Vatican Praised for Efforts to Combat Money-Laundering

VATICAN CITY
ABC News

By NICOLE WINFIELD, ASSOCIATED PRESS
VATICAN CITY — Dec 15, 2015

Vatican prosecutors have launched 13 new investigations into suspected money-laundering this year, and currently have frozen some 11 million euros ($12.1 million) as part of beefed-up measures to prevent illicit activity at the Vatican’s scandal-marred bank, according to a report released Tuesday.

The Council of Europe’s Moneyval committee revealed the findings in a periodic progress report on the Holy See’s compliance with international norms to fight money-laundering and terror financing.

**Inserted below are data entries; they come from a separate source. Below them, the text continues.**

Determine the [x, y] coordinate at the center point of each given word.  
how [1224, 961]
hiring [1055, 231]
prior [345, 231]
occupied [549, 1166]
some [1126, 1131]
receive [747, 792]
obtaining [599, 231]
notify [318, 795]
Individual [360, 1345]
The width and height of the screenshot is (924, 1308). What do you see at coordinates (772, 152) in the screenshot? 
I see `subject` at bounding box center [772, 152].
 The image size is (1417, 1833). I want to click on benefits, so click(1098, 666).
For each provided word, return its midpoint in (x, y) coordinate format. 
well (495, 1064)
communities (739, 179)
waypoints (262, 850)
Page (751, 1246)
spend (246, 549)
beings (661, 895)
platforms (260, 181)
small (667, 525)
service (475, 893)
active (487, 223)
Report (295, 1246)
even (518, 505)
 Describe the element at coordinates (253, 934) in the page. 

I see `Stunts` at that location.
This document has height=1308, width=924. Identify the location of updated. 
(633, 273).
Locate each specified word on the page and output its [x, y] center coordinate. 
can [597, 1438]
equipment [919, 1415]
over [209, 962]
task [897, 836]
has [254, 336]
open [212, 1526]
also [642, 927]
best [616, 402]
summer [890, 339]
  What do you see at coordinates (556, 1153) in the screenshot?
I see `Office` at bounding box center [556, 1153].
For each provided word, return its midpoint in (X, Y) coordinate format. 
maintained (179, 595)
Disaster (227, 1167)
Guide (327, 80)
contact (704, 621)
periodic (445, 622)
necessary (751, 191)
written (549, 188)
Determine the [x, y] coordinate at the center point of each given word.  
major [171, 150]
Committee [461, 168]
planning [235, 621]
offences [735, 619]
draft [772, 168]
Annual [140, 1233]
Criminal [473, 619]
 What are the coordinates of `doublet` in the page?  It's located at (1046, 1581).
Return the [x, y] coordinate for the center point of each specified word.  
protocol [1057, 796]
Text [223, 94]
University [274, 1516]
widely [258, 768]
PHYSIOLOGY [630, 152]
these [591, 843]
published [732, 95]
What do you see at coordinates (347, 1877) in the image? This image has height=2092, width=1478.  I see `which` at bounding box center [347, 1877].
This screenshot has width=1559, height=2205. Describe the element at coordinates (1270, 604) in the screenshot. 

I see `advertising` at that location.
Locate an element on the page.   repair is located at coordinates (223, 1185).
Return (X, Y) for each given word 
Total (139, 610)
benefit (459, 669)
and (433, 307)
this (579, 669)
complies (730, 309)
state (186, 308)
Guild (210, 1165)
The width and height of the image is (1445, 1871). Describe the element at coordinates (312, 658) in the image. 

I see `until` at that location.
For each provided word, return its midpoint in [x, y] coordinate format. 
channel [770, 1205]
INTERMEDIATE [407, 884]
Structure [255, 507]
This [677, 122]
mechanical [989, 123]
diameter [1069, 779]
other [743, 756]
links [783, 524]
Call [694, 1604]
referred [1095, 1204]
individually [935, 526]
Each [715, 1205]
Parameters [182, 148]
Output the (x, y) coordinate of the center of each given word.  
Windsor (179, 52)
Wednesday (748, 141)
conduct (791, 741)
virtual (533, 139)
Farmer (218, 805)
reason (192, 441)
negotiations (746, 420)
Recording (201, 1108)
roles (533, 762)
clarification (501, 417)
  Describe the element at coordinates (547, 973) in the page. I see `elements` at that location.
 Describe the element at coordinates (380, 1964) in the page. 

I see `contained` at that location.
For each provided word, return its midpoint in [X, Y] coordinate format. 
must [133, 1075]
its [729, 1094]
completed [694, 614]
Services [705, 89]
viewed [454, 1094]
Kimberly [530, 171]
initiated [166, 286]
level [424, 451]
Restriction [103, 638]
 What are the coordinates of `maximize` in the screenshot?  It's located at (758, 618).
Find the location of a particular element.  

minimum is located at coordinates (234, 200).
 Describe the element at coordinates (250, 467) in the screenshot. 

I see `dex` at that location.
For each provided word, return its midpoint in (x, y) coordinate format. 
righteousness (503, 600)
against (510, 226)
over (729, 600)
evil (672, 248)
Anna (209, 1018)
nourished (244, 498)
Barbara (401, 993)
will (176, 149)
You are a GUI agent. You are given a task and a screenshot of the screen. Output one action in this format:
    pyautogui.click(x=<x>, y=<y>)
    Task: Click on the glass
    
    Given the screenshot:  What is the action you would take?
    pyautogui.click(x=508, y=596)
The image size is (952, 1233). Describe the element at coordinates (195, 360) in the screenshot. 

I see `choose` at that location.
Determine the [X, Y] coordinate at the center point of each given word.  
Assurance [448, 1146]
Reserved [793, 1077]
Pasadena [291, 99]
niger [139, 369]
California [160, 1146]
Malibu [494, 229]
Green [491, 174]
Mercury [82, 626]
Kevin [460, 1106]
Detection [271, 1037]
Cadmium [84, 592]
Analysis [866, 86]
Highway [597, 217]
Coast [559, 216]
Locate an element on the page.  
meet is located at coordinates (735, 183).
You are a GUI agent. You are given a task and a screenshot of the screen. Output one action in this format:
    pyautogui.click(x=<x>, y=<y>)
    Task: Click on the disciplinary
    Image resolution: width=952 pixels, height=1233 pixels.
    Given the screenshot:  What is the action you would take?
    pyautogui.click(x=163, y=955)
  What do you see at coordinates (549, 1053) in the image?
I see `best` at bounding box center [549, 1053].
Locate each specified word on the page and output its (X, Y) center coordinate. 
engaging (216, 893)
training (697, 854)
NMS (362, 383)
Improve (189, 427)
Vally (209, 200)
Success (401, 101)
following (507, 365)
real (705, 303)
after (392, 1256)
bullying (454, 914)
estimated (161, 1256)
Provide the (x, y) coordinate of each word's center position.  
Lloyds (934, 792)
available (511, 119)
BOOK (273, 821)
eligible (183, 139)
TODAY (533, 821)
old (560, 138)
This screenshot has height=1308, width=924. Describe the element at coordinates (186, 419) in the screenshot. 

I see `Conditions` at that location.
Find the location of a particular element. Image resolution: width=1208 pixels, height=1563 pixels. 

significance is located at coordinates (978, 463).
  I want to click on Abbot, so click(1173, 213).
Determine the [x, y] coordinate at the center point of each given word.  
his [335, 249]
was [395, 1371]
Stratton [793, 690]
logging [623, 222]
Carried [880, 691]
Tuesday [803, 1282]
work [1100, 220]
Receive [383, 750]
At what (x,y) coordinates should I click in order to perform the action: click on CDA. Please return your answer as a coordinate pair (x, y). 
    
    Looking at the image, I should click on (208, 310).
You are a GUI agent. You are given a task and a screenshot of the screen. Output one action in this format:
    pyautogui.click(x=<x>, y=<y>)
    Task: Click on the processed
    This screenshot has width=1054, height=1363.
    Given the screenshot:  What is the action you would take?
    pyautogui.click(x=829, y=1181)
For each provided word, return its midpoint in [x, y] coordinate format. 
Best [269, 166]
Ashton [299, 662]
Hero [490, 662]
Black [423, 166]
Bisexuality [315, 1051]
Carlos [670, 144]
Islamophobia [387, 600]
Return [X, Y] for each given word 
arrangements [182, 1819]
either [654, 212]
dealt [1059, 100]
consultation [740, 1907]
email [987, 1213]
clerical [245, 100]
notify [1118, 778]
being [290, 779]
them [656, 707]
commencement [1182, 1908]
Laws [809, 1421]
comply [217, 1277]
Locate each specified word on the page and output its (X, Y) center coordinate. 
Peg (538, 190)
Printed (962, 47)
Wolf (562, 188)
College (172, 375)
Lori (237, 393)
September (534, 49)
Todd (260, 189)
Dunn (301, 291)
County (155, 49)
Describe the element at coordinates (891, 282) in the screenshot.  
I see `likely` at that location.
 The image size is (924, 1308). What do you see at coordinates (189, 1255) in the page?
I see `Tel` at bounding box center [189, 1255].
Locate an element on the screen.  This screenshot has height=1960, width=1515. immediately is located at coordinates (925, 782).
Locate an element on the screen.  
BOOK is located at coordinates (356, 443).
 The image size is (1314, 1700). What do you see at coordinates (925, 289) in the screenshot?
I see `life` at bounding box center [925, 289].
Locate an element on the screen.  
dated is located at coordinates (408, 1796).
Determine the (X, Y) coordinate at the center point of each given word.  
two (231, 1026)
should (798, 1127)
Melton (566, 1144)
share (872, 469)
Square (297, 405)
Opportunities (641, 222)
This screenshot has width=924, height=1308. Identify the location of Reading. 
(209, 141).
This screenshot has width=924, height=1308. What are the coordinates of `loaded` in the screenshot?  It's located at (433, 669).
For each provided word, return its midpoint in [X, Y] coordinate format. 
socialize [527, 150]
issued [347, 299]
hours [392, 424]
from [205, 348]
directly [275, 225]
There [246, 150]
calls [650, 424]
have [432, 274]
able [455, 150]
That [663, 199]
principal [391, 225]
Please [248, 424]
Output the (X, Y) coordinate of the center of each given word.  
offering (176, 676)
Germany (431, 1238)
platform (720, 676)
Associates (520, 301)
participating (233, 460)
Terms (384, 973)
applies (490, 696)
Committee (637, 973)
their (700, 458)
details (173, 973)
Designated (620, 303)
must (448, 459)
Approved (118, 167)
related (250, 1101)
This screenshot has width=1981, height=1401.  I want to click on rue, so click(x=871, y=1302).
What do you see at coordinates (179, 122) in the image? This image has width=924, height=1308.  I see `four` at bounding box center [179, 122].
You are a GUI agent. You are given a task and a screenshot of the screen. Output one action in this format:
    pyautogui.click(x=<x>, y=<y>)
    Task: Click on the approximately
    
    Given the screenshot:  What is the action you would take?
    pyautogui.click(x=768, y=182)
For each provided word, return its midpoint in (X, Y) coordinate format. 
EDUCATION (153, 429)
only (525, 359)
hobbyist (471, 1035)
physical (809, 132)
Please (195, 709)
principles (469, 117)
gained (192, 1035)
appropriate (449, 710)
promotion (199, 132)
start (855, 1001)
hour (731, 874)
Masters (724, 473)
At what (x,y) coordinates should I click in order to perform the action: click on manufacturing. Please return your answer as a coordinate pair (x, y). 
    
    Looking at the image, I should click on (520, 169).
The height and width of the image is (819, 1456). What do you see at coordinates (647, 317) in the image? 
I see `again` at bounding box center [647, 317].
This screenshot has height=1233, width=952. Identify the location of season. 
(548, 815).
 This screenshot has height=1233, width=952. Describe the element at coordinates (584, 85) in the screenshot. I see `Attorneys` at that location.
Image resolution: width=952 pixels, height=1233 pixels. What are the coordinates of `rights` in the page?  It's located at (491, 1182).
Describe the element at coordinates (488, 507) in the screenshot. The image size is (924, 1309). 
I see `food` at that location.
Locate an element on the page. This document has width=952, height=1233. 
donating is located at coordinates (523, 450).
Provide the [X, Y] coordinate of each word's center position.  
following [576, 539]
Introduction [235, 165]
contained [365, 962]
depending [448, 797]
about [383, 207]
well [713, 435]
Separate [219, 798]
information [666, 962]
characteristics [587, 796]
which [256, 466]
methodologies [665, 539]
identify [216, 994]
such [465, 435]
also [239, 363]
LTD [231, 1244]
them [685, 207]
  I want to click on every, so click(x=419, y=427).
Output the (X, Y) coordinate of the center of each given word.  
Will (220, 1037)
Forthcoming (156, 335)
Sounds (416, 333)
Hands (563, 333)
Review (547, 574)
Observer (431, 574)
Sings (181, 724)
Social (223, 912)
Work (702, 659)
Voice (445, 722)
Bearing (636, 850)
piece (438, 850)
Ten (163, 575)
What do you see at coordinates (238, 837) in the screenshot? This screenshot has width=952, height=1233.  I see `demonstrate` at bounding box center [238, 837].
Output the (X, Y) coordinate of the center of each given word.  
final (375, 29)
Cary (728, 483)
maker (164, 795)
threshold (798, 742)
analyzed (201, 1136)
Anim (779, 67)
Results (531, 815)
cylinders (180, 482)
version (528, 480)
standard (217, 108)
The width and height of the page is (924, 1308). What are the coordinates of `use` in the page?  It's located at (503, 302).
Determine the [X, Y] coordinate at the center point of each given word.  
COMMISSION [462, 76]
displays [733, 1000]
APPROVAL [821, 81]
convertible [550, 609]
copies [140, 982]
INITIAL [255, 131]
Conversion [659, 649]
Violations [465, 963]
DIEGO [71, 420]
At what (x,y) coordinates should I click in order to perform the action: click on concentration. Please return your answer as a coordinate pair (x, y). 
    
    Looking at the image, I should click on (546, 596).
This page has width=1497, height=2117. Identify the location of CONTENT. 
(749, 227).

Moneyval praised the Holy See for addressing most of the outstanding legal loopholes flagged in the committee’s original 2012 evaluation. But it said it remained unclear how the laws are being implemented, since prosecutors haven’t yet handed down any money-laundering indictments despite having 25 investigations open, half of them launched this year.

The Vatican submitted itself to the Moneyval evaluation process after it signed onto the 2009 EU Monetary Convention and in a bid to shed its image as a financially shady tax haven whose bank has long been embroiled in scandal.

In recent years, the Vatican has written and rewritten laws criminalizing money-laundering, entered into financial information-sharing agreements with dozens of countries, closed nearly 5,000 accounts at its bank and made sure it knows the background of all the clients who stayed on.